Views: 1
Con il campionato andato finalmente in archivio eccezion fatta per gli ultimi due verdetti che saranno emessi al termine degli spareggi sia per la promozione che la retrocessione, in casa Avellino è tempo di bilanci e giudizi che faranno solo da antipasto alle polemiche feroci e roventi che da qui all’inizio del prossimo campionato divamperanno in città complice anche l’assenza della nazionale italiana dai prossimi mondiali di Russia che mai come in questa occasione avrebbe giovato alla causa biancoverde attirando buona parte delle attenzioni di tifosi e addetti ai lavori.
Fatto sta comunque che anche quest’anno la squadra irpina ha dovuto soffrire le proverbiali sette camice per salvare la preziosa categoria sulla falsa riga dei due campionati scorsi. In pratica da quando Massimo Rastelli ha concluso la sua avventura sulla panchina avellinese, sono iniziate le peripezie di D’Angelo e compagni capaci di salvarsi sempre nelle ultime giornate di campionato mettendo a serio rischio le coronarie dei tifosi.
Con il campionato cadetto che di anno in anno diventa sempre più bello grazie al ritorno di piazze storiche ed il conseguente aumento del coefficiente di difficoltà qualunque tifoso avellinese metterebbe la firma per continuare a farne parte solo che dopo tre anni di sofferenze estreme è lecito chiedersi il perché di tante difficoltà nel raggiungere l’obbiettivo minimo stagionale tranquillamente alla portata del team caro al presidente Taccone.
Pochi calciatori di proprietà, troppi prestiti e soprattutto infortuni in quantità industriale sembrano essere le principali cause delle continue odissee biancoverdi nonostante la presenza sulla panchina di allenatori di categoria come Tesser, Novellino e Foscarini.

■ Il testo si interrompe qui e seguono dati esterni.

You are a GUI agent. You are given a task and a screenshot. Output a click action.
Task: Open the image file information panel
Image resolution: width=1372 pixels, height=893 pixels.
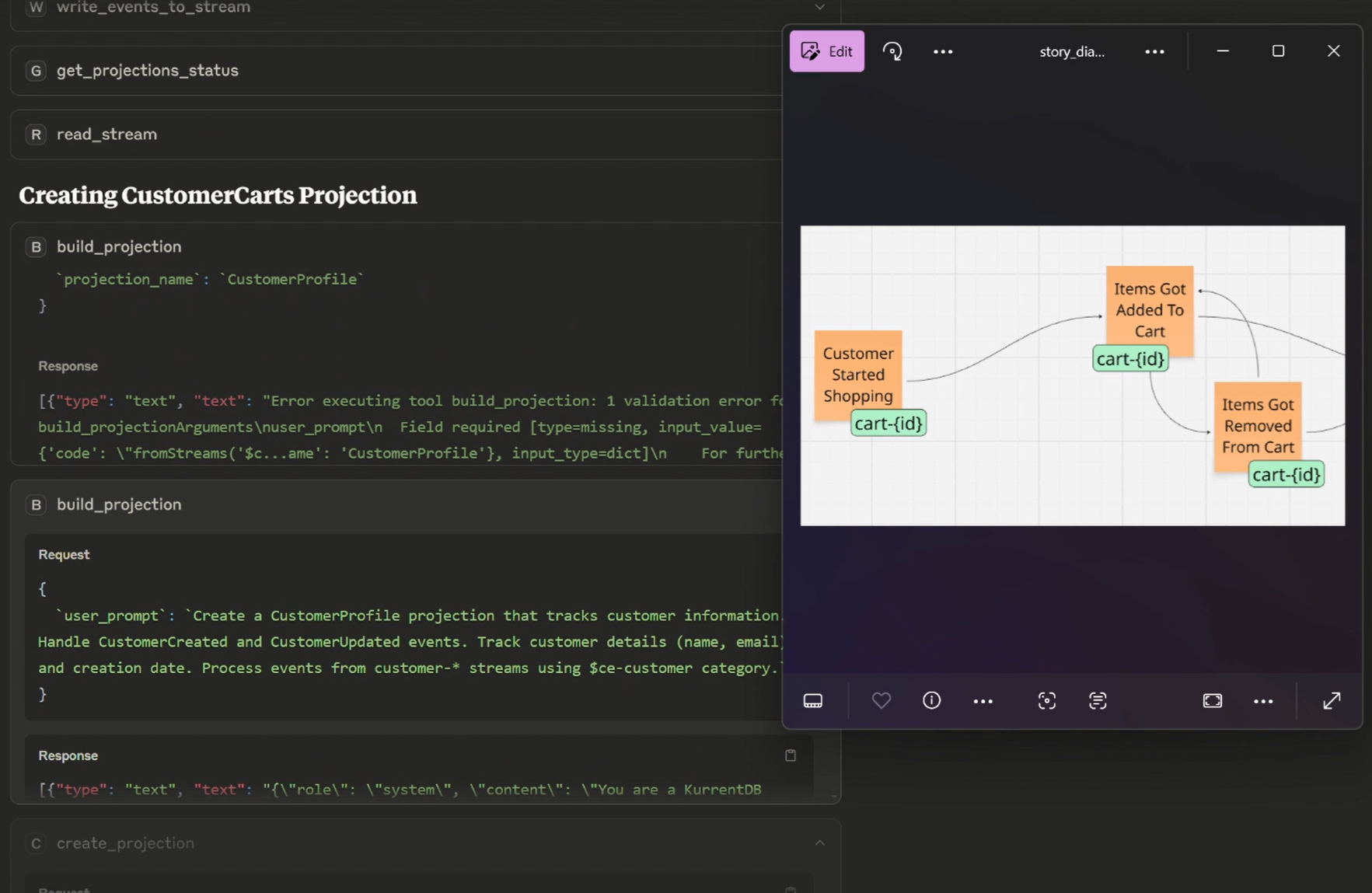coord(931,700)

Certo è che si preannuncia molto duro il lavoro che attende la società in estate visto che anche la pazienza dei fedelissimi si è esaurita e aspettano preoccupati l’evolversi delle vicende societarie soprattutto ora che anche l’ultimo acquirente intenzionato ad acquistare il sodalizio di piazza Libertà ha annunciato non solo di voler ritirare la proposta d’acquisto ma che le venga restituita la caparra elargita sotto forma di sponsorizzazione ed utilizzata come sembra per saldare alcune spettanze nei confronti dei calciatori.
Sarebbe opportuno una volta per tutte che il presidente esprimesse la sua vera intenzione, lasciare o continuare, da solo o in compagnia e soprattutto danarosamente è in condizione di far fronte alle spese eccessive che un campionato del genere richiede tenendo conto anche delle squadre giovanili? Forse è giunto il momento che il massimo esponente della società avellinese facesse chiarezza una volta per tutte e successivamente si trincerasse dietro a quel silenzio che anche se banale, forse è l’unico antidoto per tenere buona una piazza storicamente esplosiva che vorrebbe vedere solo fatti e non parole.